Tord stalked about with heavy lumps of clay under his shoes:
“How much can you get out of these miserable patches?”
“Oh, about three bushels of rye,” mumbled the bailiff, and wiped the perspiration from his forehead with the back of his hand. “The soil is good.”
“All right, I’ll pay you for three bushels! But get away now!”
And Tord took out some bank-notes.
But Mattson looked at his neighbour and shook his head:
“No, sir, you mustn’t make fun of an old man. I have ploughed this soil for forty years, I have. You put your money back again.”
Upon which Mattson made a sign to the drawers, who put their backs into the work again and continued their furrow as if nothing had happened.
From that day on Tord hated all that was Mattson’s. Incessantly he was running up against the object of his annoyance. Mattson’s cock woke him in the mornings with his obstinate moralisings on the dung heap. When he went down to his boat he swore because he had to dive under the old man’s nets, and on the juniper slope he was irritated by the stupid bleating of the sheep. In the midst of his land he was again reminded of Mattson by a lot of troublesome fences, cleverly built up of stones, branches and thorns. Such things irritate a free man strolling about on his own property. Tord did not step over them, no, he put his foot on the rubbish and enjoyed hearing it crash down, and he stepped through as proudly as if he were stepping over the walls of Jericho.

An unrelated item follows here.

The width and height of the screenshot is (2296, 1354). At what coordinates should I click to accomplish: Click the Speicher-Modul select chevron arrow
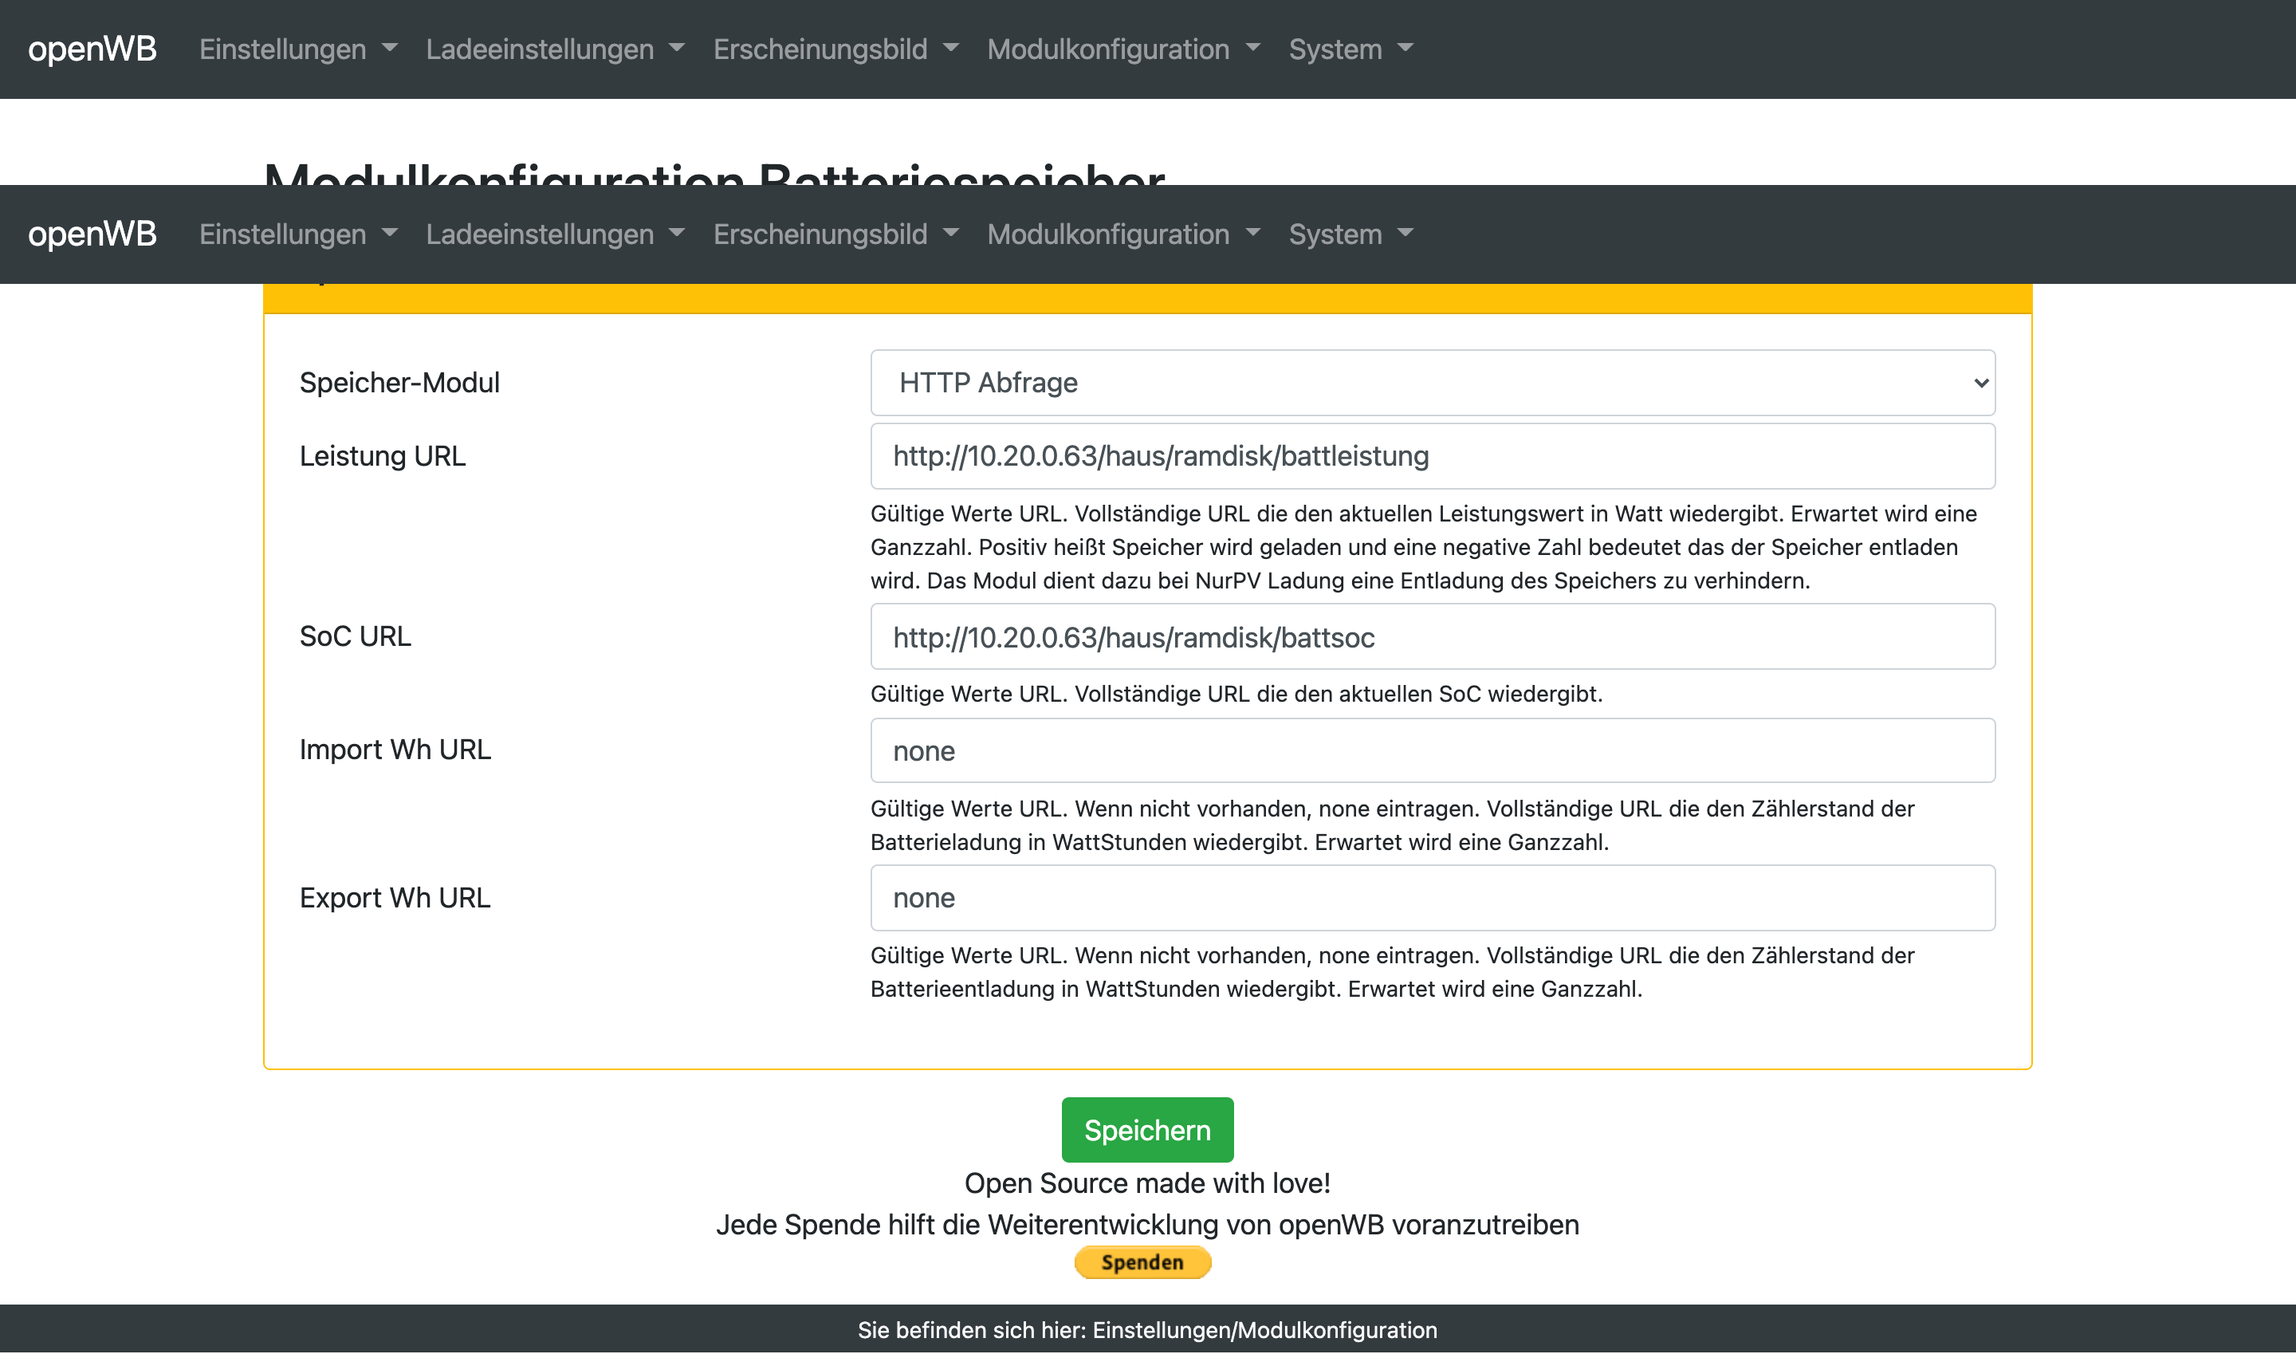click(1980, 383)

But the next time he came strolling along he found to his fury that the fence had been repaired as if by magic.
It was work, patience, foresight, civilization that Tord hated in Mattson. This hatred occupied him fully the whole of the autumn. If he sat down to write and could not get into the right mood it was Mattson’s fault. If he got drunk it was as a protest against the sobriety of that damned old blockhead. When at last the gale came, Tord had his great day. A real raging south-easterly gale so that the old man could not get out and save his catch but had to go about waiting anxiously to haul in his torn nets full of seaweed and rubbish.